Мы смеялись так, что ничего не видели сквозь слезы… И только когда наша «пирушка» закончилась и Гира с Марцинкявичюсом ушли, мы вспомнили, что Йонас забыл обучить нашего поэта военной науке. Вспомнилось, что находимся вдали от отчизны, на берегу Волги, что грохочет война, сражается окруженный врагами Ленинград, что недавно была воздушная тревога, наверное не последняя за этот вечер… И снова брала тоска по Литве, по родному дому, по своим…
Как и раньше, тоска по Литве превращалась в тяжелую, мучительную ностальгию. Я гулял по улицам Балахны, смотрел на зимние поля за городком, покрытые сверкающим на солнце снегом, и мне чудилась Литва — далекая, чудесная, как недостижимая мечта. И это чувство само собой рождало строфы:
Стихи казались мне очень простыми, как говорится, без претензий на новомодные метафоры и вычурные рифмы. Я удивился, когда позднее десятки раз читал их перед бойцами и каждый раз видел их волнение… Они были напечатаны, кажется, в дивизионной газете «Тевине шаукя» («Родина зовет»). Как я понял, эти стихи делали свое дело, вызывая любовь к Родине, зажигая боевым духом. (Некоторым в это время казалось, что только так называемая боевая лирика, призывающая бить врага, имеет право на существование. А я чаще думал, что творчество не имеет права ограничивать себя, отбрасывая общие для всех человеческие чувства и переживания… Оно должно стремиться будить в сердцах читателей и слушателей все лучшее… Не раз и позднее эти два мнения сталкивались в наших спорах и обсуждениях. Время показало, что победило более широкое, не одностороннее мнение…)

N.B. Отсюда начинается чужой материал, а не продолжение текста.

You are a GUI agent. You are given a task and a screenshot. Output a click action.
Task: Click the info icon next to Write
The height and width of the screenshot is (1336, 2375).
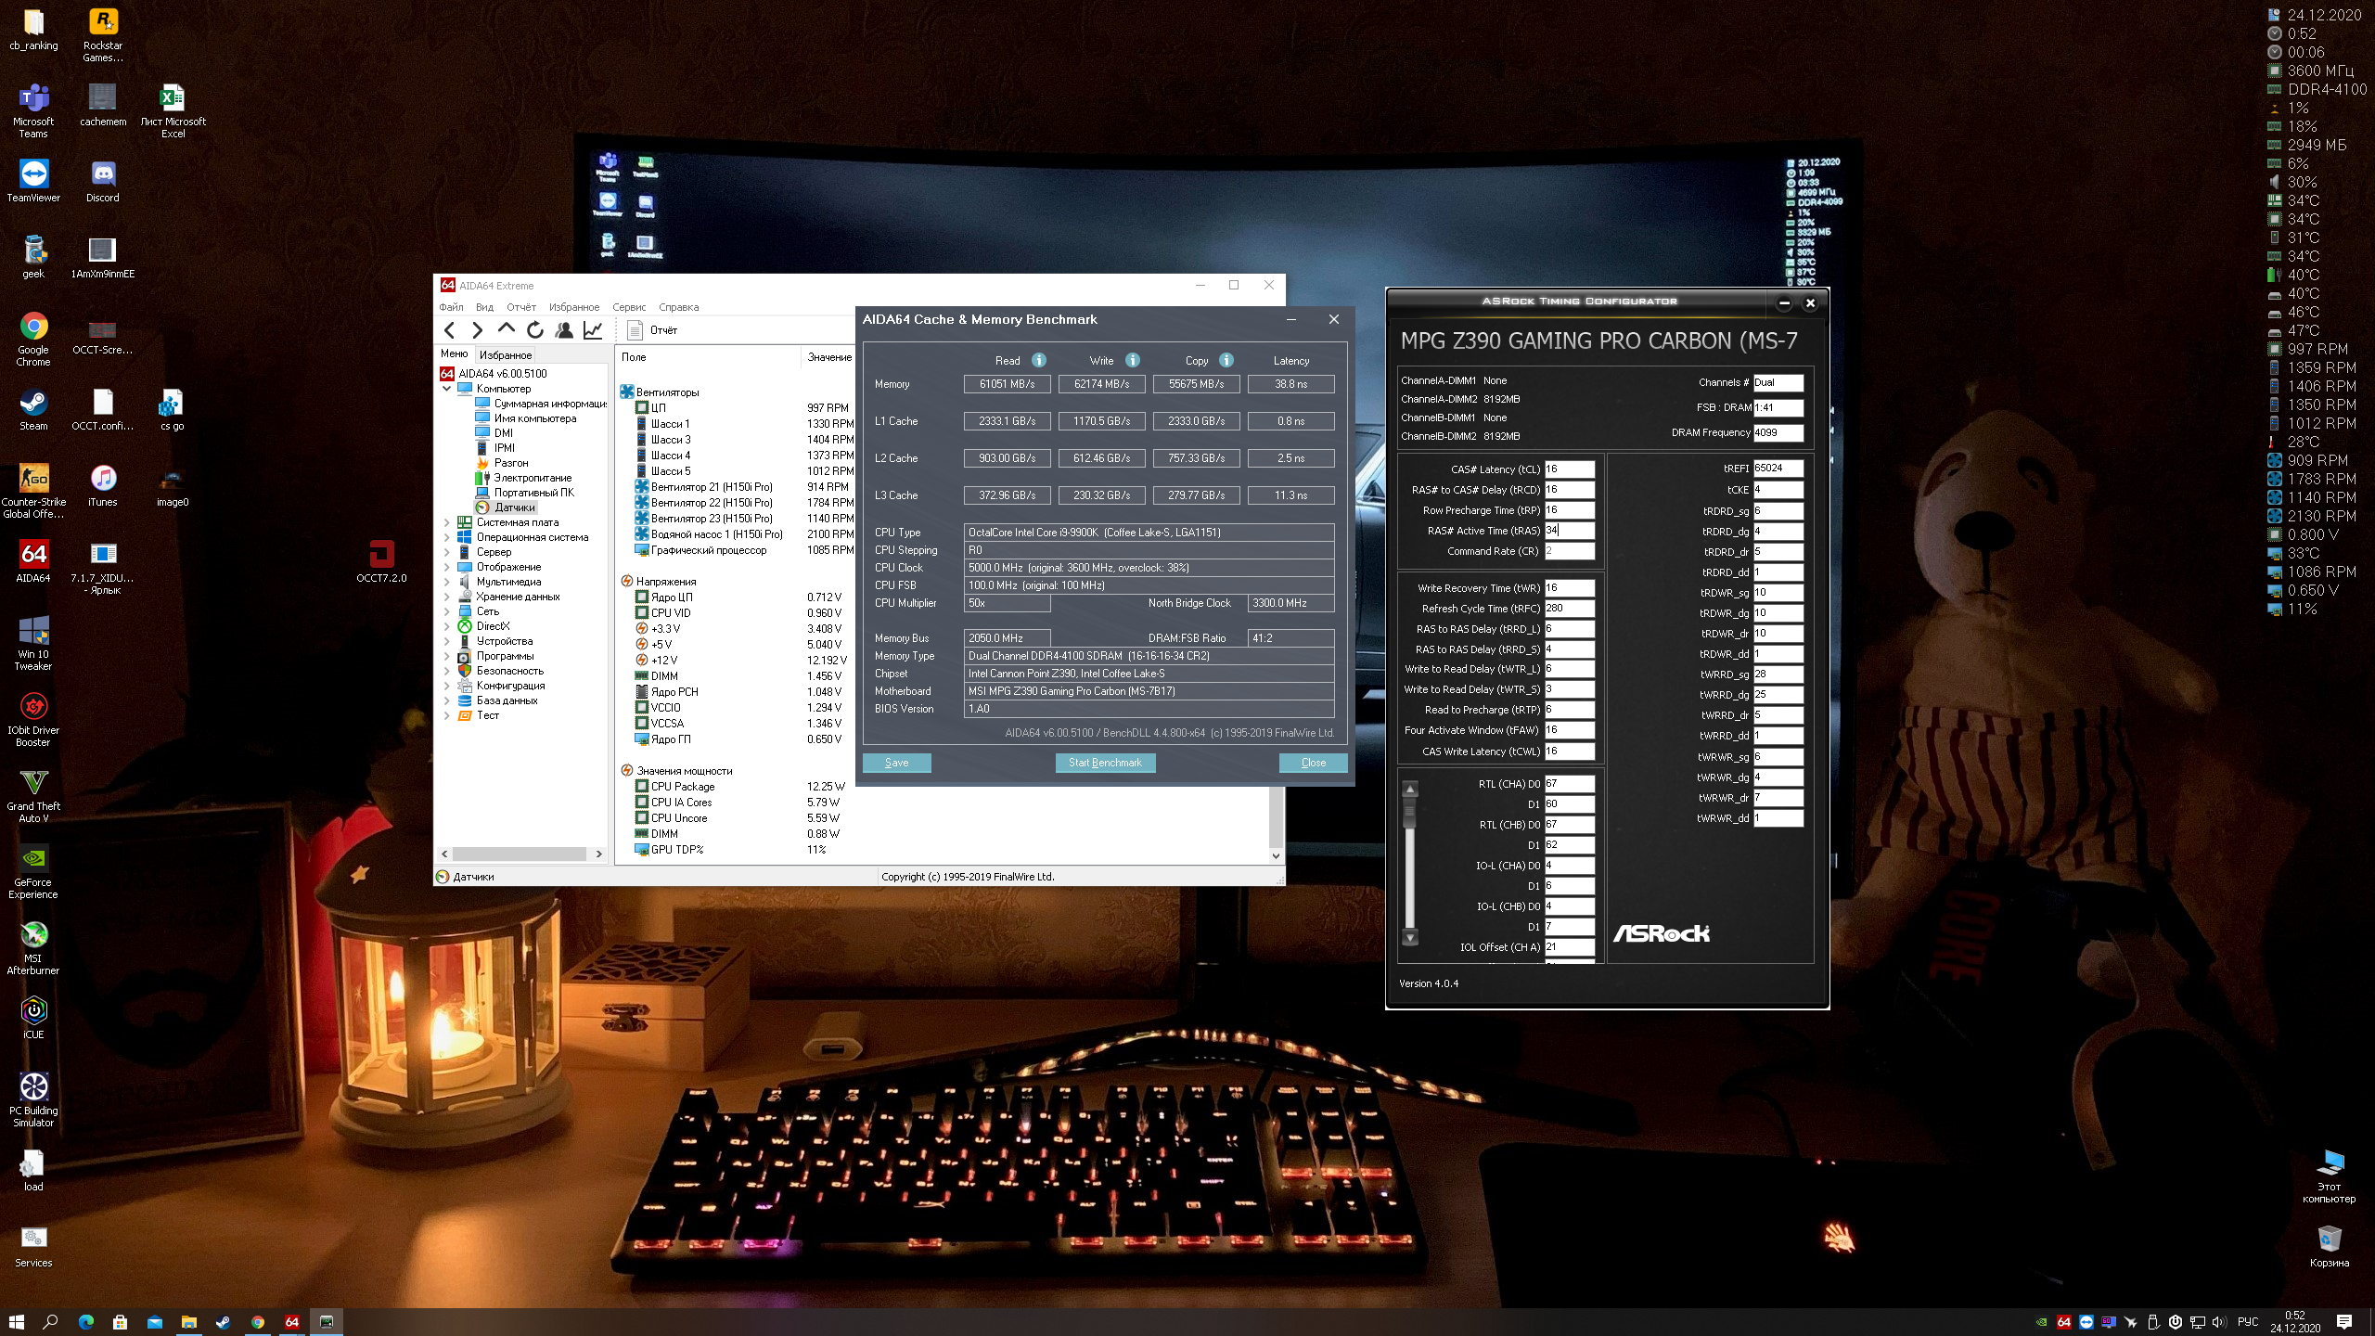pyautogui.click(x=1133, y=360)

Из этой зимы я навсегда запомнил поездки в деревни в окрестностях Балахны, где поселились наши бойцы. Мы входили в зал, набитый до отказа воинами, пришедшими с нелегких учений. Иногда это была просто казарма; с многоэтажных нар смотрели на нас усталые обветренные лица и глаза, в которых таились тоска, беспокойство, ожидание… Мы поднимались на трибуну или вставали за столик — Гира, Корсакас, я… И говорили солдатам о покинутой Литве, о ходе войны, о главной цели и задаче всех нас, советских людей, — разгромить врага и вышвырнуть его за пределы нашей державы. Потом мы читали новые стихи. Не забывали мы и творчество отсутствующей здесь Саломеи Нерис. За всю свою долгую жизнь я не помню литературных вечеров, где писательское слово так волновало бы людей.
Не забуду я и тех темных вечеров, когда мы пешком возвращались в Балахну. В сотый раз мы говорили о том же самом, и эти разговоры не надоедали. Особенно поражал меня Людас Гира, гораздо старше нас по возрасту. Он говорил:
— Другим не верится, что я переживаю сейчас один из самых счастливых периодов в своей жизни. Вот мы сейчас далеко от отчизны, на берегах Волги, оторваны от повседневных, привычных забот, мы, можно сказать, бездомные люди… А я, братцы, ведь ужасно счастлив… Еще никогда я не чувствовал, что так нужен как поэт своим людям…
И он делился планами новых стихотворений и поэм. Поэт глубоко понимал, что только объединенными силами всех советских народов можно разгромить ненавистного врага. Портрет Мицкевича, увиденный в окне книжного магазина Балахны, побудил его впоследствии написать поэму «Адам Мицкевич в Поволжье».